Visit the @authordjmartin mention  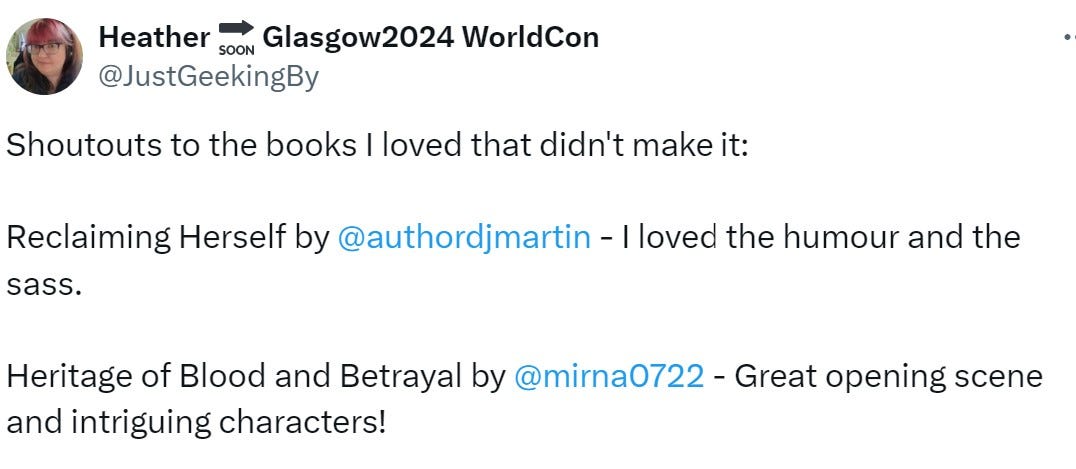[x=465, y=238]
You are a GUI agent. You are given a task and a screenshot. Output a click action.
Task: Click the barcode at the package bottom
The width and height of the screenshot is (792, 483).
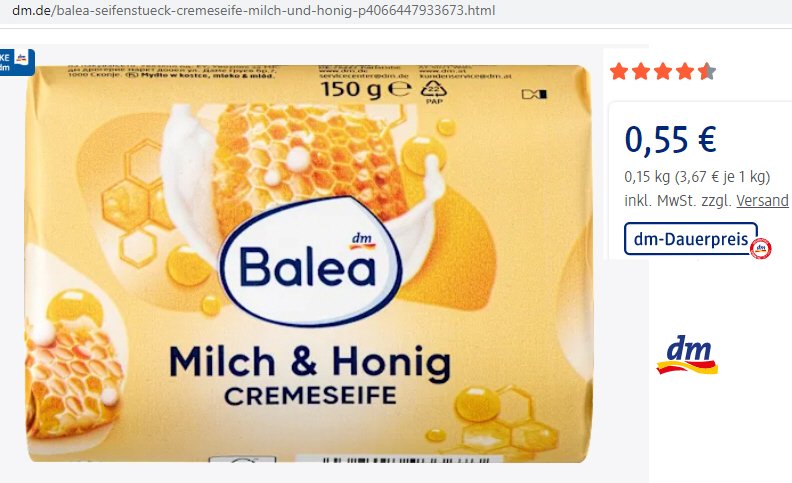tap(406, 459)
= = = =
#### [What this task involves]
An acceptable answer consists of the lines above from the one holding "Task: Click the barcode at the package bottom" to the end of the data, repeated exactly and containing no pictures.

#### [Completed task]
Task: Click the barcode at the package bottom
The width and height of the screenshot is (792, 483).
tap(406, 459)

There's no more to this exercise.